• **Task**
In your answer, set down the records below exactly as they stand, omitting pictures.

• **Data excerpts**

__________________________________________________

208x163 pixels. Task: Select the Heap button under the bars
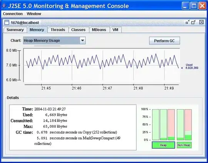click(163, 145)
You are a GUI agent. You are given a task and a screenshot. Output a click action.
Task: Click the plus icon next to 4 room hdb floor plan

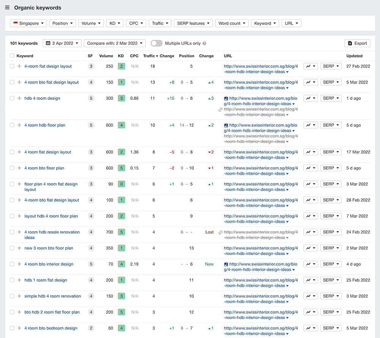(x=19, y=125)
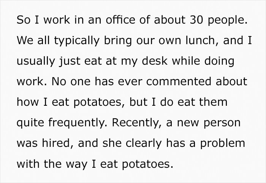The width and height of the screenshot is (266, 183).
Task: Click the word "problem"
Action: pyautogui.click(x=223, y=144)
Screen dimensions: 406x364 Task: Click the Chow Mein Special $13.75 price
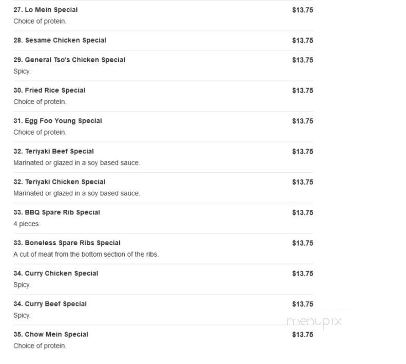[303, 335]
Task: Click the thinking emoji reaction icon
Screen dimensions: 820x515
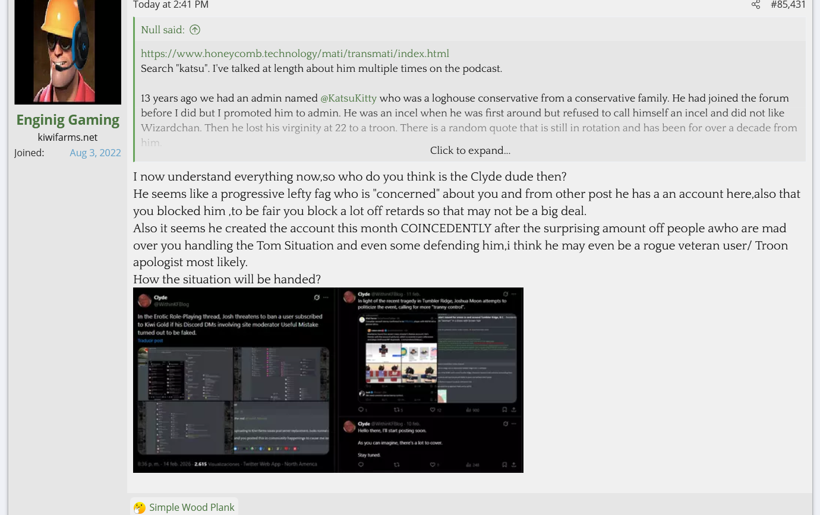Action: [x=140, y=507]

__________________________________________________

• **Expected answer**
208x163 pixels. Task: Select the Heap button under the bars
click(163, 145)
You are a GUI agent. You are given a task and a screenshot. Output a click action.
Task: Click the plus icon next to 4 room hdb floor plan

(x=19, y=125)
The width and height of the screenshot is (266, 183).
Task: Click the word "problem"
Action: pyautogui.click(x=223, y=144)
Screen dimensions: 406x364 Task: Click the Chow Mein Special $13.75 price
[303, 335]
Task: Click the thinking emoji reaction icon
Screen dimensions: 820x515
Action: [x=140, y=507]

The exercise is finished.